Un impact sur le contexte politique
En promotion de la santé, on parle d’action sur les politiques publiques. Or, à notre connaissance, peu d’organismes appliquent vraiment une telle action. Une telle action demande une analyse fine des politiques publiques et de proposer une vision globale des méfaits des politiques publiques sur la santé.
Pour aller réellement dans le sens de la promotion de la santé, il serait nécessaire de mener des politiques sérieuses favorisant par exemple l’usage des vélos et/ou de la marche. Mais, là, on se heurte à la liberté individuelle et à la liberté de commerce. Les moyens mis en œuvre actuellement pour inciter de tels changements sont dérisoires en comparaison avec la publicité et les incitations à défendre chèrement les libertés individuelles. Au niveau du tabac, l’exemple est encore plus frappant puisque là, on s’attaque à des entreprises et à des emplois.
Autre exemple concret, le sponsoring. Lorsque nous voyons que l’équipe suisse de football est par exemple sponsorisée par une grande marque de bière, nous sommes évidemment en pleine contradiction. Quels messages envoyons-nous en jouant ce genre de jeux? Inacceptable à notre avis même si nous comprenons fort bien les enjeux divers et contradictoires qui nous amènent à de telles aberrations.
Autre problème: la majorité des projets de promotion de la santé sont financés par les pouvoirs publics. Et il est rare qu’un financeur accepte d’être «critiqué» avec les subventions qu’il octroie. De surcroît, l’autocensure est à l’œuvre chez la majorité des acteurs de prévention et de promotion de la santé: il est fort probable que ces derniers ne se permettent pas des actions qui pourraient remettre en cause leur subventionnement.

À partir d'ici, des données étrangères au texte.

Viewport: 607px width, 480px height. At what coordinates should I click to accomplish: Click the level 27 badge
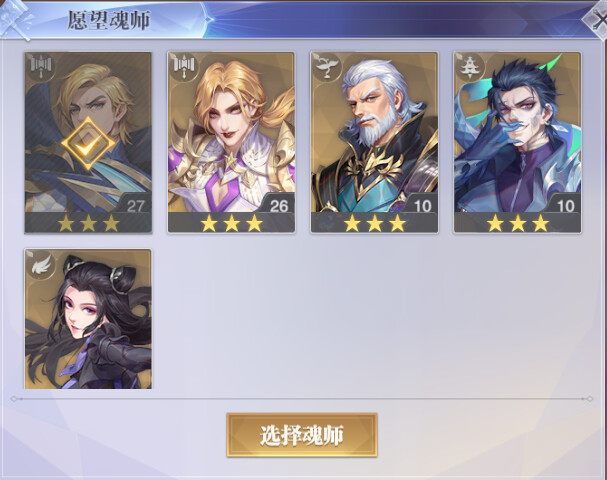pyautogui.click(x=135, y=205)
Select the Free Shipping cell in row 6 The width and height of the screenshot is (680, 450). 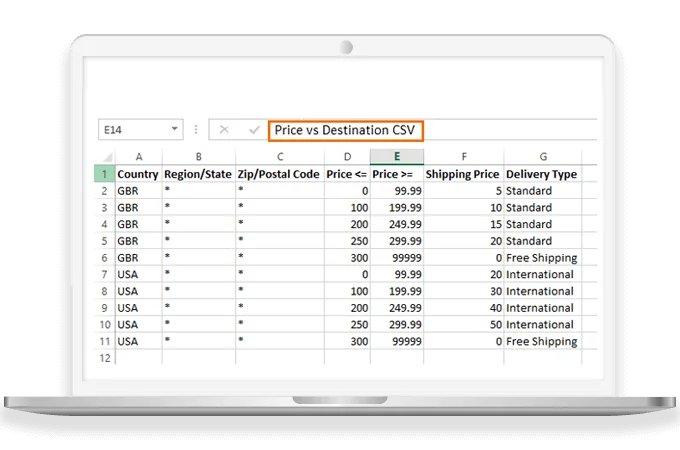542,258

Nous sommes plutôt pessimistes au sujet de la prévention dans un futur immédiat. En effet, il est pour le moins probable que les actions de prévention vont avoir essentiellement pour buts des diminutions des coûts de la santé. Et ceci au détriment des réflexions sur les liens sociaux et sur l’augmentation de la qualité de la vie. Pour preuve les divers discours sur la responsabilité individuelle qui vont amener les assurances sociales à diminuer leurs prestations lorsque les individus ne ménagent pas leur «capital-santé» et ceci, évidemment au détriment de la solidarité indispensable à un fonctionnement social harmonieux.

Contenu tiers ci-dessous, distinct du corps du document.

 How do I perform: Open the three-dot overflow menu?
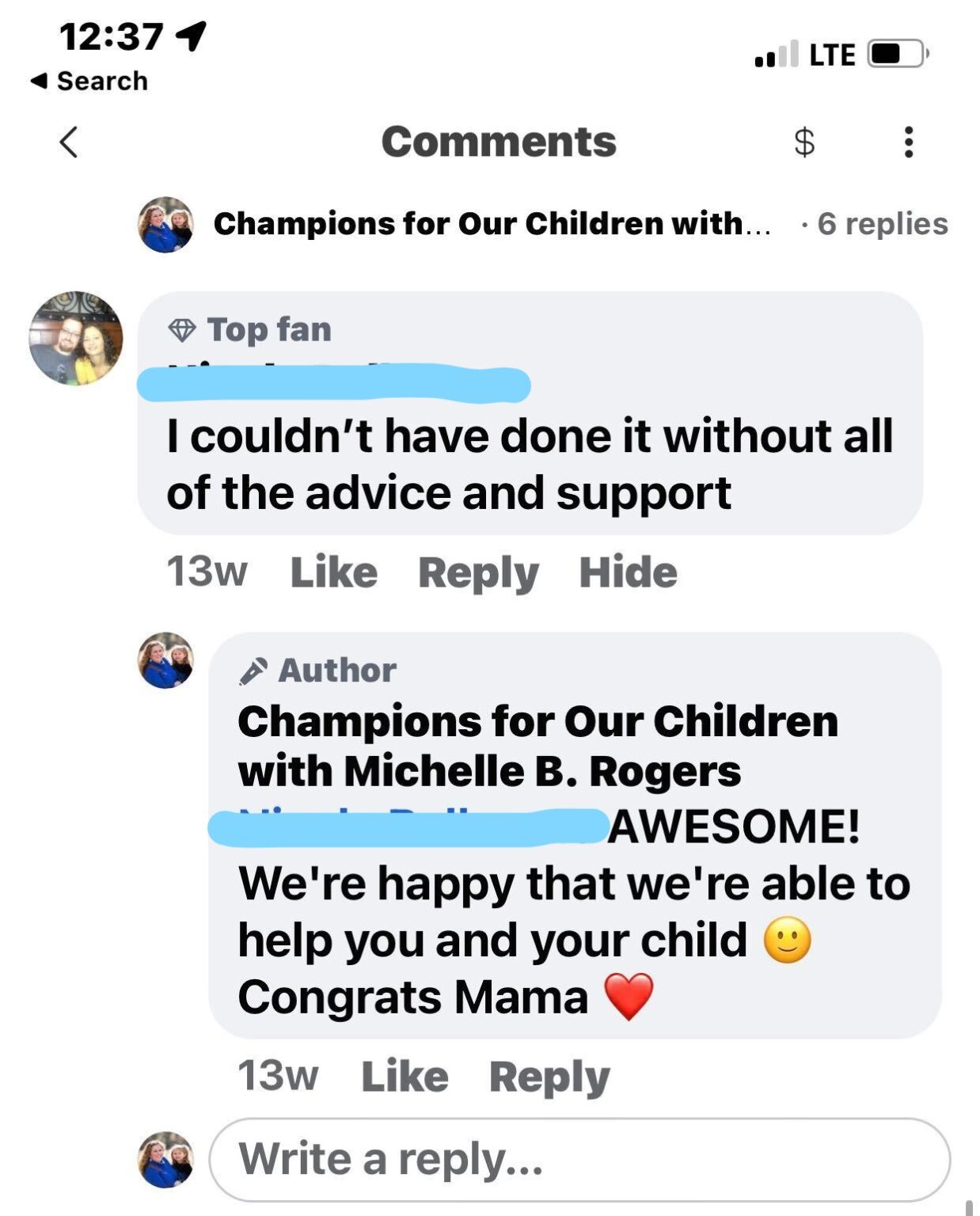tap(907, 142)
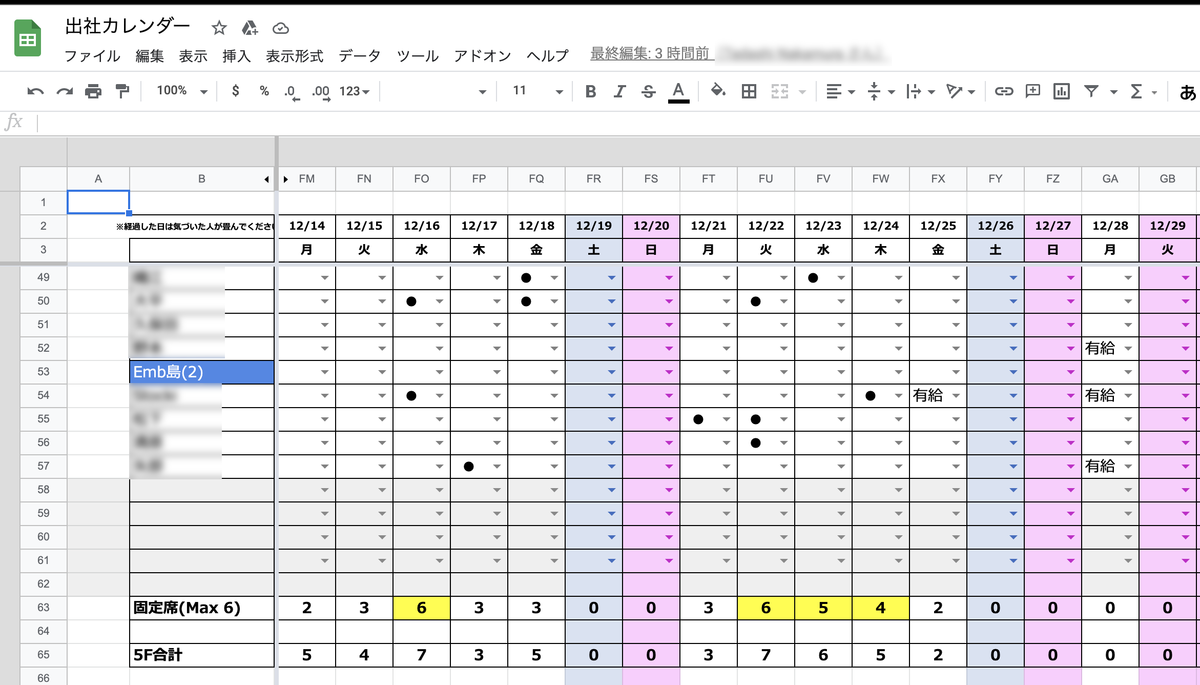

De plus, la société dans laquelle nous vivons est très souvent en contradiction avec les besoins des hommes et des femmes en matière de santé au sens large. L’individualisme et les rapports humains réduits à de seuls rapports économiques ne permettent que difficilement de faire passer des messages et de mener des actions favorisant la santé.
Ces différentes réflexions, toutes pessimistes qu’elles soient, ne nous empêcheront pas de défendre et de poursuivre un travail de promotion de la
santé qui reste en accord avec les études qui montrent que les liens sociaux et la connaissance du contexte dans lequel l’individu évolue améliorent la santé. Les actions qui vont en ce sens n’ont toutefois pas une efficacité immédiate puisqu’elles doivent tenir compte de l’individu et de ses capacités de changement. Ne reste donc «plus qu’à» expliquer ces phénomènes avec patience et conviction.